Zwangsversteigerung: Zuschlag an Meistbietenden trotz Einwendungen der Schuldnerin
KI-Zusammenfassung
Im Zwangsversteigerungsverfahren wurde dem Meistbietenden der Zuschlag für eine im Aufteilungsplan bezeichnete Wohnung erteilt. Die Schuldnerin hatte Einwendungen erhoben und einen gesonderten Verkündungstermin angeregt; das Gericht sah jedoch keine Zuschlagsversagungsgründe nach §§ 74a, 83, 85, 85a ZVG. Das Vorbringen der Schuldnerin, kurzfristig vorhandenes Vermögen zur Gläubigerbefriedigung einsetzen zu können, erschien unglaubwürdig und substantiiert nicht dargelegt. Daher wurde der Zuschlag gemäß §§ 81, 83, 84 ZVG erteilt.
Ausgang: Zuschlag an den Meistbietenden erteilt; Einwendungen der Schuldnerin und Antrag auf gesonderten Verkündungstermin zurückgewiesen
Abstrakte Rechtssätze
Ein Zuschlag in der Zwangsversteigerung ist zu erteilen, wenn keine nach §§ 74a, 83, 85, 85a ZVG entgegenstehenden Gründe erkennbar sind.
Für die Anordnung eines gesonderten Verkündungstermins ist ein substantiiertes Vorbringen der Schuldnerin erforderlich, aus dem ersichtlich wird, wie die Gläubiger kurzfristig befriedigt werden sollen.
Alleinige Behauptungen über vorhandenes Vermögen genügen nicht; das Vorbringen muss konkret und glaubhaft sein, insbesondere bei zeitlicher Distanz seit Nichtzahlung des Meistgebots.

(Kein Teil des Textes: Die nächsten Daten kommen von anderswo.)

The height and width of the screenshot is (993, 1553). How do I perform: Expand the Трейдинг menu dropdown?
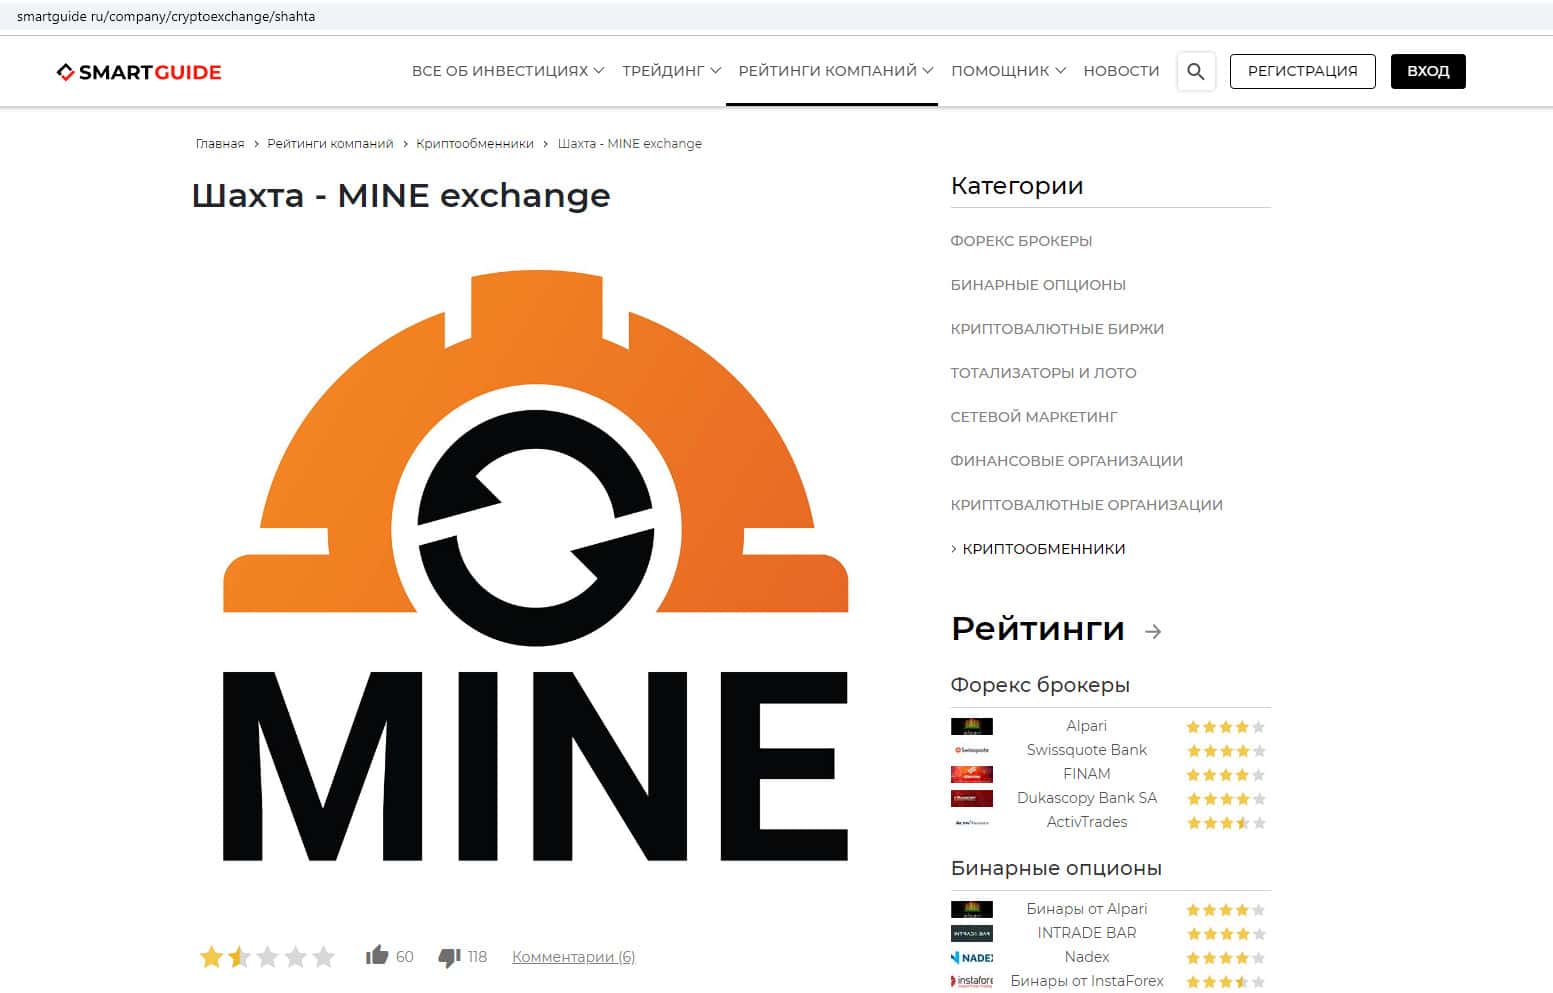click(x=671, y=71)
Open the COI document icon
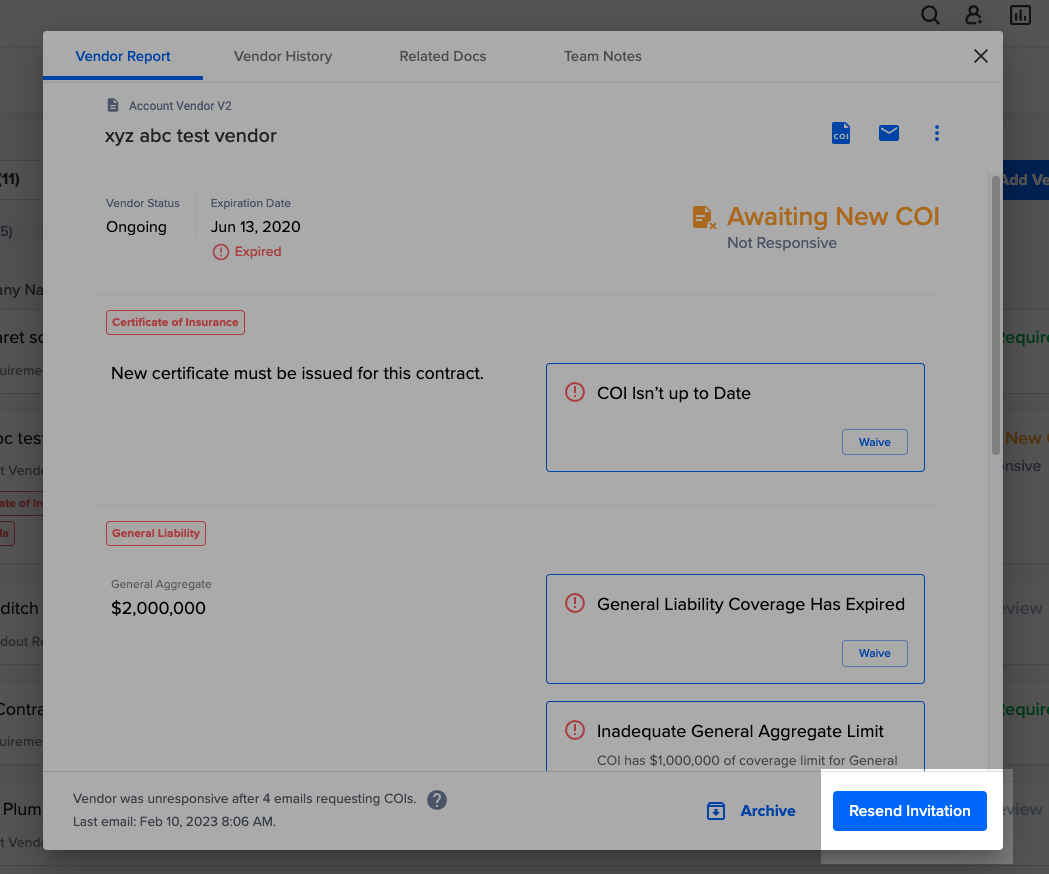 click(841, 133)
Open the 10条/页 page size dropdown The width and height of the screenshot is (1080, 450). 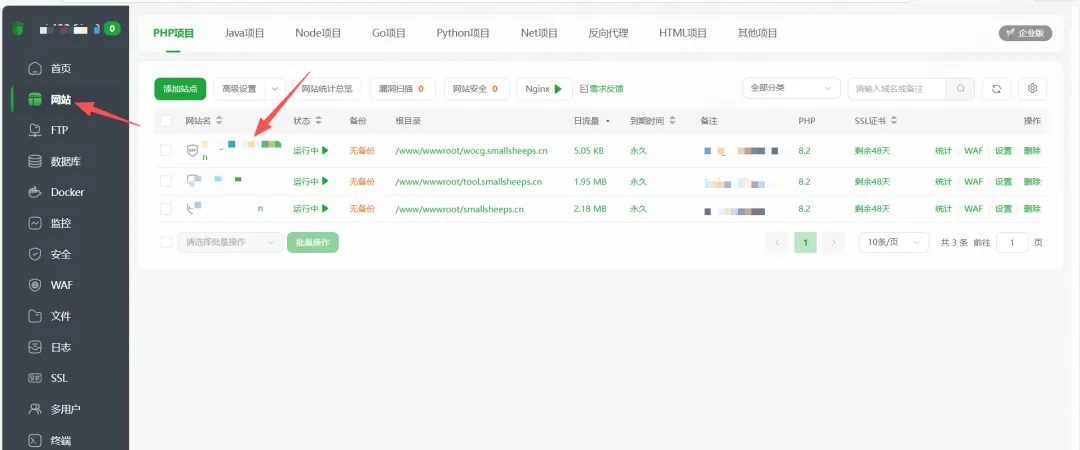click(891, 243)

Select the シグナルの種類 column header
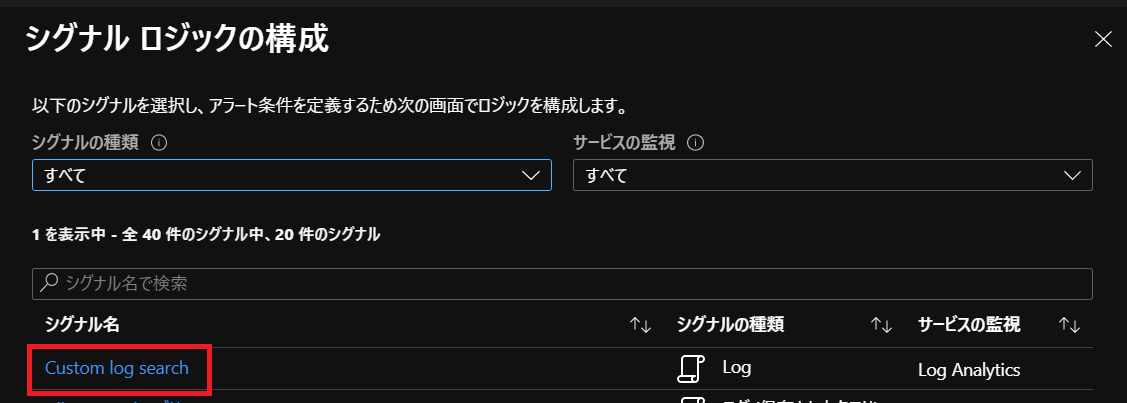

Die ordnungsgemäße Beachtung der Verfahrensvorschriften begründet mit Fehlen entscheidungserheblicher Mängel die Rechtsgrundlage für die Zuschlagserteilung.
Vorinstanzen
nachgehend LG Stuttgart, 29. September 2016, 10 T 295/16, Beschluss
Tenor
Im Zwangsversteigerungsverfahren des im Grundbuch von … eingetragenen Grundbesitzes:
Heft … BV Nr. 1
…
verbunden mit dem Sondereigentum an der Wohnung im Obergeschoss und einem Abstellraum im Untergeschoss, im Aufteilungsplan mit Nr. 4 bezeichnet
Eigentümer: …
In dem Versteigerungstermin am 13.05.2016 blieb für den oben bezeichneten Grundbesitz Meistbietender
…
Der Grundbesitz wird daher unter folgenden Bedingungen dem Meistbietenden für den Betrag von
…
- i.W.: … Euro -
zugeschlagen:
1. | Das Bargebot in Höhe von … ist von heute ab bis zum Tag vor dem Verteilungstermin bzw. bis zur wirksamen Hinterlegung mit 4 v.H. zu verzinsen und mit den Zinsen vom Ersteher rechtzeitig vor dem Verteilungstermin zu überweisen.Im Falle des Zahlungsverzugs ist das Bargebot ab dem Verteilungstermin mit dem gesetzlichen Verzugszins i.H. von 5 % über dem jeweiligen Basiszinssatz zu verzinsen.… 2. | Die Gerichtskosten für die Erteilung des Zuschlags trägt der Ersteher. 3. | An dem zugeschlagenen Grundbesitz bleiben keine eingetragenen Rechte bestehen.
Gründe
Alle Verfahrensvorschriften wurden beachtet.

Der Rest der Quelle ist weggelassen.